## AIM OF THE EXERCISE
Give the lines below again exactly, starting with the line that holds "644x362 pixels." and going on through the line that holds "719x404 pixels.".

## Records from a data collection
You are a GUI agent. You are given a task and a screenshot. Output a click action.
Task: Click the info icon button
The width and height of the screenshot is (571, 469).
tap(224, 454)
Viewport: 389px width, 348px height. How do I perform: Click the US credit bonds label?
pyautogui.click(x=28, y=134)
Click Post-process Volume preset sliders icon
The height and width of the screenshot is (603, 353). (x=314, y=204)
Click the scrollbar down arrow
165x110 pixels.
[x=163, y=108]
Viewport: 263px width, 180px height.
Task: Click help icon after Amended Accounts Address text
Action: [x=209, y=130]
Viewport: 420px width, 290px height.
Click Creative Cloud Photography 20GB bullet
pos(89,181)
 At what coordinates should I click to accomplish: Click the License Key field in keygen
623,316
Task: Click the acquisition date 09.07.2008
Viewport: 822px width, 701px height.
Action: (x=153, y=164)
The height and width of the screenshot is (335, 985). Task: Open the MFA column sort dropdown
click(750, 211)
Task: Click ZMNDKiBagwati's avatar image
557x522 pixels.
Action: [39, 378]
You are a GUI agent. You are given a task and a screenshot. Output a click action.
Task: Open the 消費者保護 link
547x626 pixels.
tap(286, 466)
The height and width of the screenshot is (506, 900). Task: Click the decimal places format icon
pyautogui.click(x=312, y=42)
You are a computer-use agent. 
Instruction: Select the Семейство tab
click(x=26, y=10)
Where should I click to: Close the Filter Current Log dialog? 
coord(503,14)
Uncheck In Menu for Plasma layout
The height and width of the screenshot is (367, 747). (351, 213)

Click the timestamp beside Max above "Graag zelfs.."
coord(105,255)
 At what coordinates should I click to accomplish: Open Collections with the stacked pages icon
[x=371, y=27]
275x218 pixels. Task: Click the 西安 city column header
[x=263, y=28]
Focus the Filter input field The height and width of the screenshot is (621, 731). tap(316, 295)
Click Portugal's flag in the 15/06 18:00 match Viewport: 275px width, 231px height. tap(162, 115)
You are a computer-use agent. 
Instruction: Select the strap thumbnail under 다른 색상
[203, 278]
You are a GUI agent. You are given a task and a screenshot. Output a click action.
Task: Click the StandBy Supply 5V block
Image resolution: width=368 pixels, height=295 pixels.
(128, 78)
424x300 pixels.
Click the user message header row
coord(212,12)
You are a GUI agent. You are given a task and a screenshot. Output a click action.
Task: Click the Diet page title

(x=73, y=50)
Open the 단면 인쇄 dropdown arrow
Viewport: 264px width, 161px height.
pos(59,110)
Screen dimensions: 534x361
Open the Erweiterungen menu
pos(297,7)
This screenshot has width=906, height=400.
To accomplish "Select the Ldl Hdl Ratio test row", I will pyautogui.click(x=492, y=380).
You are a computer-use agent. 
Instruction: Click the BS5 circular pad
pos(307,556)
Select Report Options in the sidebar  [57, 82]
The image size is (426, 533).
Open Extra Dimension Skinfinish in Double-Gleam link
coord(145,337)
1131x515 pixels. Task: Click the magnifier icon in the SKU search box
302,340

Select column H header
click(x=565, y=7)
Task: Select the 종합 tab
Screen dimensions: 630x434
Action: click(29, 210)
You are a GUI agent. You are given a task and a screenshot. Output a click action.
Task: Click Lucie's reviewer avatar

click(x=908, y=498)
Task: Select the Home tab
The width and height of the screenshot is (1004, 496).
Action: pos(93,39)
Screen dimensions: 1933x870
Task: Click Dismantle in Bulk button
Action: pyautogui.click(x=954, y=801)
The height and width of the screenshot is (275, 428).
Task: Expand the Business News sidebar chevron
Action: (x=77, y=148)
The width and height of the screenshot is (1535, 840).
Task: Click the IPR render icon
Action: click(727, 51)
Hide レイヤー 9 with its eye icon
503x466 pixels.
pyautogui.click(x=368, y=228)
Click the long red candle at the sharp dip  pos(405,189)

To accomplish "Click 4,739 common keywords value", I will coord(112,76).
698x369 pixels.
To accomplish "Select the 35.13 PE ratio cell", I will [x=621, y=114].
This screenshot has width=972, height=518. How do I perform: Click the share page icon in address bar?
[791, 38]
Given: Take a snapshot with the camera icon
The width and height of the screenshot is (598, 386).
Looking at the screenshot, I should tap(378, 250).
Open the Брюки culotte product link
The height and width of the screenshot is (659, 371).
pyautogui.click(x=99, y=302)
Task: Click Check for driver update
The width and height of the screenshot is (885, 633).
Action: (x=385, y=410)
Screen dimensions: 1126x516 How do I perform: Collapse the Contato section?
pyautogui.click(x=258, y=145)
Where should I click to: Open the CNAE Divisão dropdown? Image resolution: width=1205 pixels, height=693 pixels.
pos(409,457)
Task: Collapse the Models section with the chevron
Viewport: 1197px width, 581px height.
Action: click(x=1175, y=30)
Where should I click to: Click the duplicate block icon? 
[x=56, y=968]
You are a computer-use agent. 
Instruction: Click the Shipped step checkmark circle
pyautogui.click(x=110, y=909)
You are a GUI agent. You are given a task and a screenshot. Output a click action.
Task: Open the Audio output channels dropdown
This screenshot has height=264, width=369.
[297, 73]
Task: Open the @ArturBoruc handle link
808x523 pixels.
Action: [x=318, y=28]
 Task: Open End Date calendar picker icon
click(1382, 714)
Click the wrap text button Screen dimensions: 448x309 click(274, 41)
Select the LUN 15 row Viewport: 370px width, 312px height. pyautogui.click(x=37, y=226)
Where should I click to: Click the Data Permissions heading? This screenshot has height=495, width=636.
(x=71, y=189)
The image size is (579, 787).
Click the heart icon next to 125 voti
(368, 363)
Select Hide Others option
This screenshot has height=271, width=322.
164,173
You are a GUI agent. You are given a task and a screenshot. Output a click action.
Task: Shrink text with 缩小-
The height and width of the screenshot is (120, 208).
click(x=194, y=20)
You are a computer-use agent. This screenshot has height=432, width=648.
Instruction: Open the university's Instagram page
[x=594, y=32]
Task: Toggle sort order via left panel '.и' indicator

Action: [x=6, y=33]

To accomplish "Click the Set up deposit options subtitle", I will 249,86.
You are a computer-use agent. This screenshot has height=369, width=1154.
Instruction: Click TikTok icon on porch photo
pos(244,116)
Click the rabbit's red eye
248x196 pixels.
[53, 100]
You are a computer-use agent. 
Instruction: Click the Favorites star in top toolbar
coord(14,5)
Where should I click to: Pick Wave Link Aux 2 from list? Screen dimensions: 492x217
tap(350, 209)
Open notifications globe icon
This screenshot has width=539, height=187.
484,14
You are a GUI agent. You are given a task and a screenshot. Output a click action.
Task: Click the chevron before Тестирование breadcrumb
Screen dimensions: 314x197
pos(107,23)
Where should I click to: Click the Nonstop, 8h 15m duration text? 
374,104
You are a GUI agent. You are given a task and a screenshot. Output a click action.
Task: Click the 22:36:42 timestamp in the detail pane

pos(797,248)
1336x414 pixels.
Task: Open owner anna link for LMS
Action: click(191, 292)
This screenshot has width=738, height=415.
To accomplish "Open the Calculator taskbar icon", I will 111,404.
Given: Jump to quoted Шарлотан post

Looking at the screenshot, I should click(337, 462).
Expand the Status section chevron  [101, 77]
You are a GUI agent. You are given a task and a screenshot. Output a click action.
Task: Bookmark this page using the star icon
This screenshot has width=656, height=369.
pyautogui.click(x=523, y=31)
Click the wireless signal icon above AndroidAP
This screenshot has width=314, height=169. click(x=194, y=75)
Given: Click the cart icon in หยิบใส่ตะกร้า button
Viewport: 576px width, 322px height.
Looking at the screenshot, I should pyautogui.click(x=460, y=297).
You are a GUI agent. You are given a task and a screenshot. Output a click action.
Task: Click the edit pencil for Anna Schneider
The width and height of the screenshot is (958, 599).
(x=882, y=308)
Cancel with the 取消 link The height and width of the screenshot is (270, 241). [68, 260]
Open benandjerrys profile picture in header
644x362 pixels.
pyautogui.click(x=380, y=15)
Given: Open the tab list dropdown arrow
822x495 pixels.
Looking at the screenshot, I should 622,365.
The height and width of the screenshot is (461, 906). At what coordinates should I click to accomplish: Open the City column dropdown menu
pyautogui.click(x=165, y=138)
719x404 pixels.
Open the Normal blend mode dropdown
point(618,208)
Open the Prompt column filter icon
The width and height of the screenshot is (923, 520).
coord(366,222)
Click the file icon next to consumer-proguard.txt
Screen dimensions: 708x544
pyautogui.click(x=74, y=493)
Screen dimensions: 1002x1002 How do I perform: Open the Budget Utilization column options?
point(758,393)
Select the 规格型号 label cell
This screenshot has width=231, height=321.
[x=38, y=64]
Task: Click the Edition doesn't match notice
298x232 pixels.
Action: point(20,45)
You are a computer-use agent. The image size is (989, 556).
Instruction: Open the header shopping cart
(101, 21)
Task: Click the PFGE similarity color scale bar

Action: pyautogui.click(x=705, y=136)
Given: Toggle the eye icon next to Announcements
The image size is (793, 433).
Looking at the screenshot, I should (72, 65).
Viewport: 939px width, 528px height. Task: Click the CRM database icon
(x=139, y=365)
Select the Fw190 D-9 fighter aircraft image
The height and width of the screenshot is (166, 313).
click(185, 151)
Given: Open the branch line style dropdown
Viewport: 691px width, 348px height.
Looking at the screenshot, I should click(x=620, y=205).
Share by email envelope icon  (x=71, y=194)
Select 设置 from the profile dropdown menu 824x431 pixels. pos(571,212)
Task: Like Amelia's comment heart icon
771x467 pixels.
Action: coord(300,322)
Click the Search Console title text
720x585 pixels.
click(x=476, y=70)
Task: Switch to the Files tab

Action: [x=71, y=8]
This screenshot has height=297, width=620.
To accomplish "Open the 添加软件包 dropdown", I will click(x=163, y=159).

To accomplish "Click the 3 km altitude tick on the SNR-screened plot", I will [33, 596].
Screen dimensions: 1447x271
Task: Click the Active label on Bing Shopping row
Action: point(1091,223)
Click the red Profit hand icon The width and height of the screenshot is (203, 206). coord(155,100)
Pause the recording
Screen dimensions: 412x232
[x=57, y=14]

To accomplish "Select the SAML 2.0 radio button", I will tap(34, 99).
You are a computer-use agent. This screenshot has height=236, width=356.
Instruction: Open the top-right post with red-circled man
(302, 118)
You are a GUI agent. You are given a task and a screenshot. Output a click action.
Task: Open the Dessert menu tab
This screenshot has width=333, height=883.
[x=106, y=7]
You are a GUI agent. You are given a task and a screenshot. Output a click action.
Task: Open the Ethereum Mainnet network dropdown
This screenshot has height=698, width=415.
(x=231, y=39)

## SOLUTION FOR THIS EXERCISE
644x362 pixels.
pyautogui.click(x=380, y=15)
Given: Open the tab list dropdown arrow
822x495 pixels.
Looking at the screenshot, I should 622,365.
The height and width of the screenshot is (461, 906). At what coordinates should I click to accomplish: Open the City column dropdown menu
pyautogui.click(x=165, y=138)
719x404 pixels.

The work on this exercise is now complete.